→ What you need to do: Starting at the line that contains "The height and", please transcribe every line through the end of the entries, exactly and with no pictures.

[Opening Data provided section]

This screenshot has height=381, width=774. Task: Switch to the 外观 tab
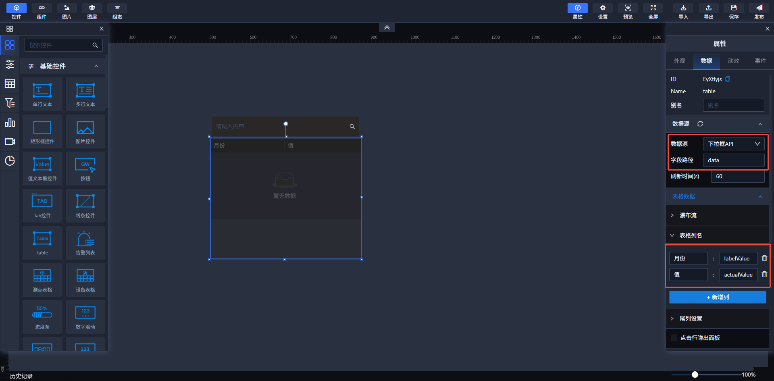click(x=679, y=61)
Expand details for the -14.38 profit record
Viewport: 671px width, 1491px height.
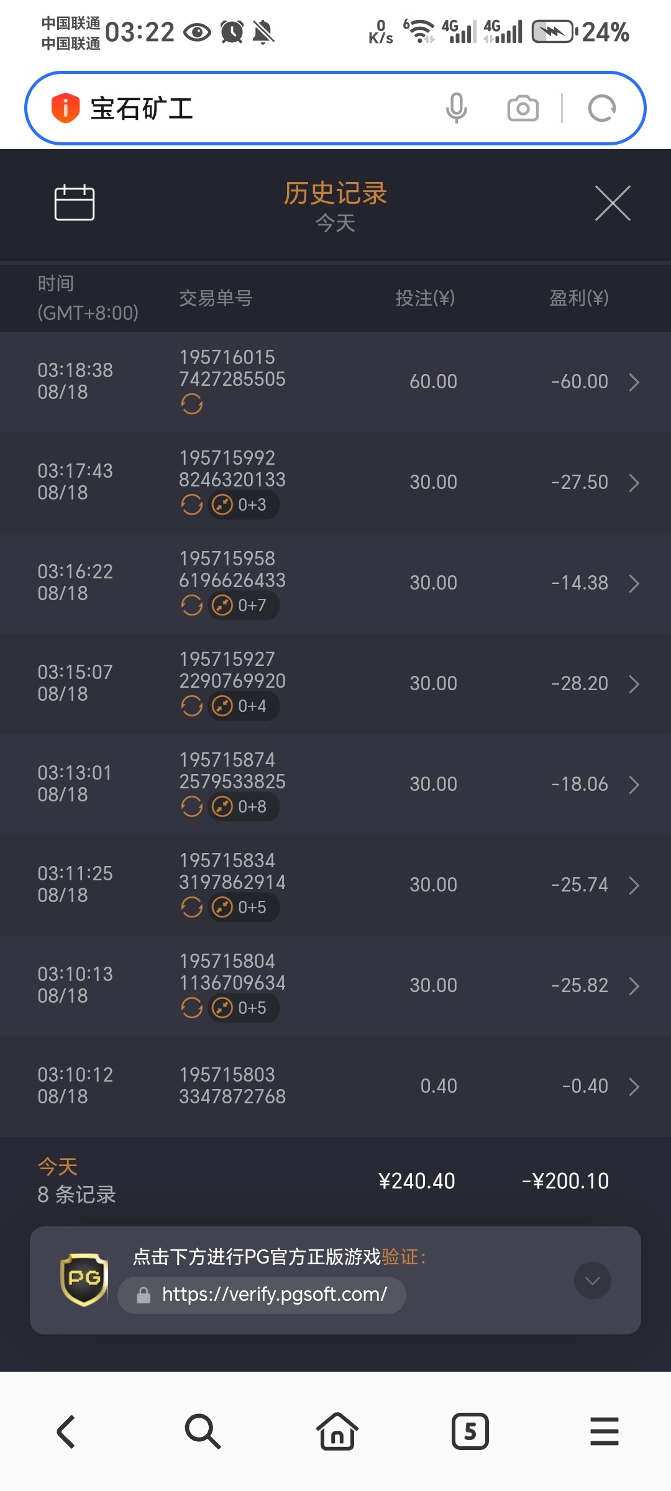pos(634,583)
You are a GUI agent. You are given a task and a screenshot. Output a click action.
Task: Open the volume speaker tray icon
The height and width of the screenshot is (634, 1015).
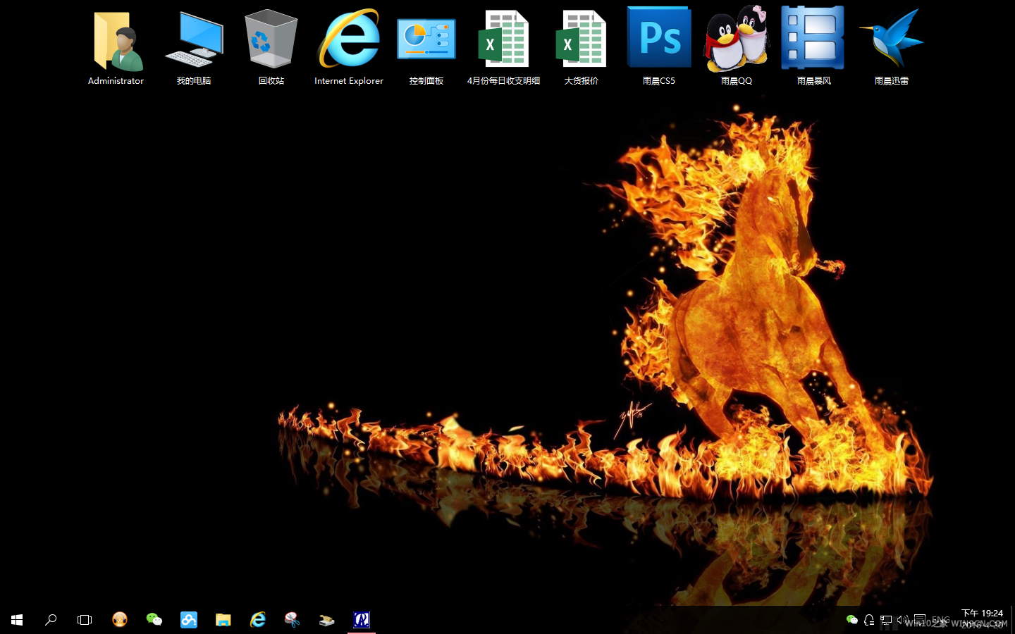click(x=902, y=620)
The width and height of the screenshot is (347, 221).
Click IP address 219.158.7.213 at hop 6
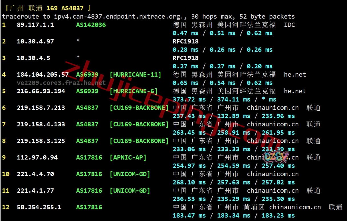41,108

[Closing Data provided section]

→ Solution for this exercise:
The height and width of the screenshot is (634, 1015).
click(x=902, y=620)
The width and height of the screenshot is (347, 221).
Click IP address 219.158.7.213 at hop 6
41,108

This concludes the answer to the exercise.